Former In-House Lawyer at Wal-Mart Launches Lawyer Networking Website
Posted Sep 29, 2010 4:30 AM CST
By Debra Cassens Weiss
A former in-house lawyer at Wal-Mart Stores Inc. who focused on diversity issues has started a networking website for lawyers called Diverselawyers.com.
“We are called diverse lawyers because of our emphasis on diversity, but also because the practice of law is diverse,” the website explains.
Diverselawyers.com went live Sept. 1, says its founder, former in-house lawyer James Dockery. “The purpose behind the site is to allow lawyers, law students, and staff professionals to build sustainable relationships and not just to know who is connected to whom,” he tells the ABA Journal in an e-mail. The website’s motto: “Create, connect, collaborate.”

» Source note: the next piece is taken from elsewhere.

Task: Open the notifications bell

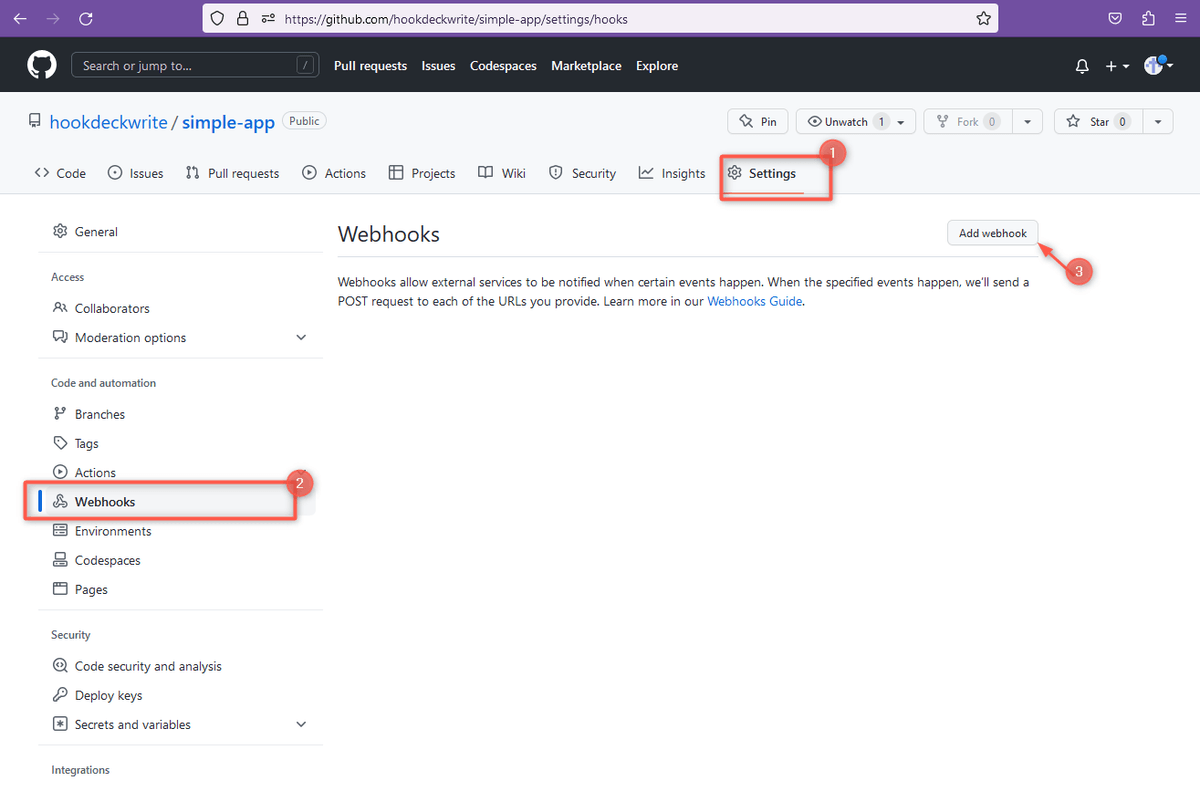Action: pyautogui.click(x=1081, y=66)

Diverselawyers.com is open to all lawyers worldwide, and it’s attracting members from countries including the United Kingdom, India and Africa, Dockery says. Users can participate in discussion groups, check out job listings, post and read legal documents in a shared library, read legal news, and consult a calendar of bar events. The website is supported with sponsorships and advertisements.

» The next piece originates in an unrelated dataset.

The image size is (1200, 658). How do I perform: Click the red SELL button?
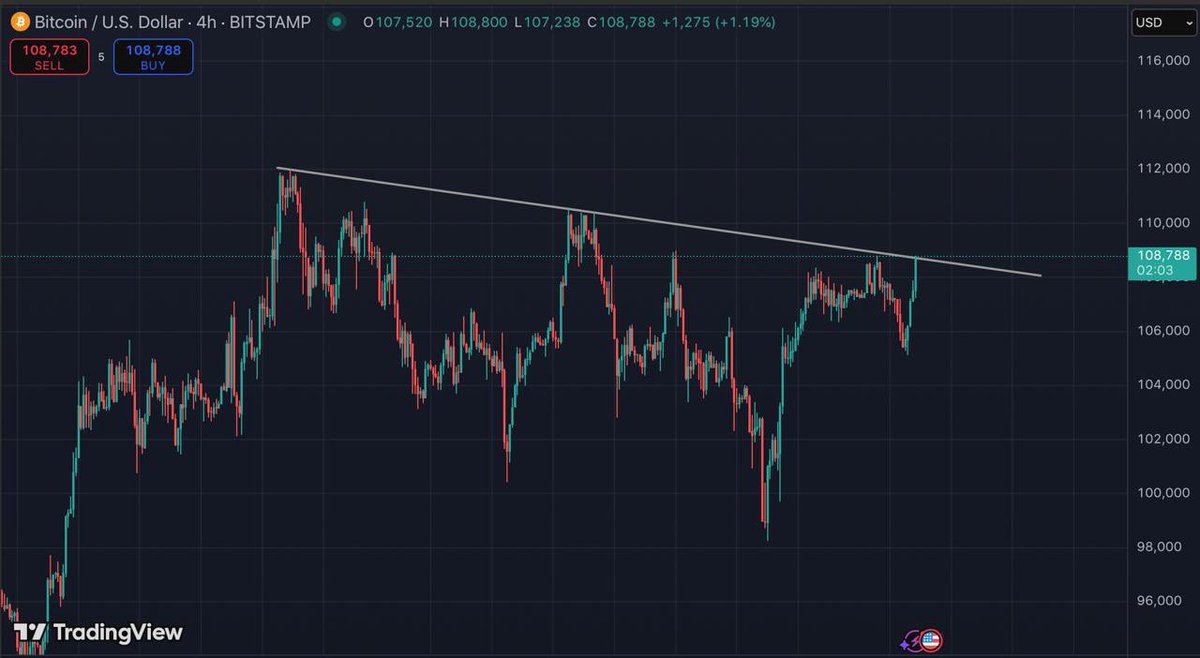tap(49, 57)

Before his latest venture, Dockery was an associate general counsel at Wal-Mart, where he advised senior managers on diversity issues. Before that he was corporate counsel and director of diversity at Clear Channel Communications, where he was chief architect of the company’s diversity strategy. He also served 10 years in active duty with the Air Force as a judge advocate and 13 years as a JAG reservist.
Dockery cites two reasons why he founded the website.

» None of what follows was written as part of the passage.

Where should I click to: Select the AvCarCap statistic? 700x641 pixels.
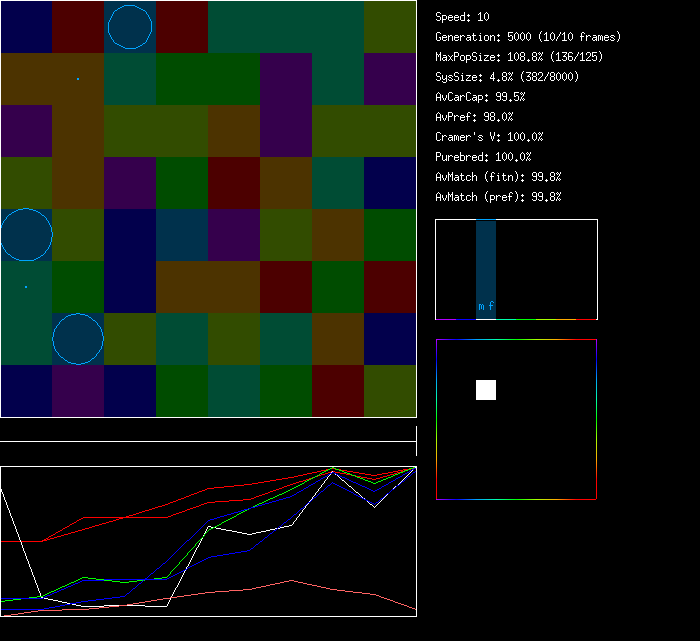tap(480, 97)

“I felt that although many of the diversity and inclusion efforts were very good, those efforts had not effectively created sustainable opportunities for women, people of color, GLBT and physically challenged attorneys. Therefore, I felt that all attorneys could benefit from the creation and development of an Internet social networking platform,” Dockery explains in an e-mail.
“Furthermore, many of the organizations that focused on diversity did not effectively correspond with each other,” says Dockery, who has been active in bar diversity efforts on both the national and state level. “In other words, there was not a central place where bar associations or diverse groups could collectively post their upcoming calendar of events. For example, several months ago I attended an ABA diversity event in Chicago. Several blocks away the local bar was holding a diversity event. Had those events looked at collaborating together, both events would have been much more impactful.”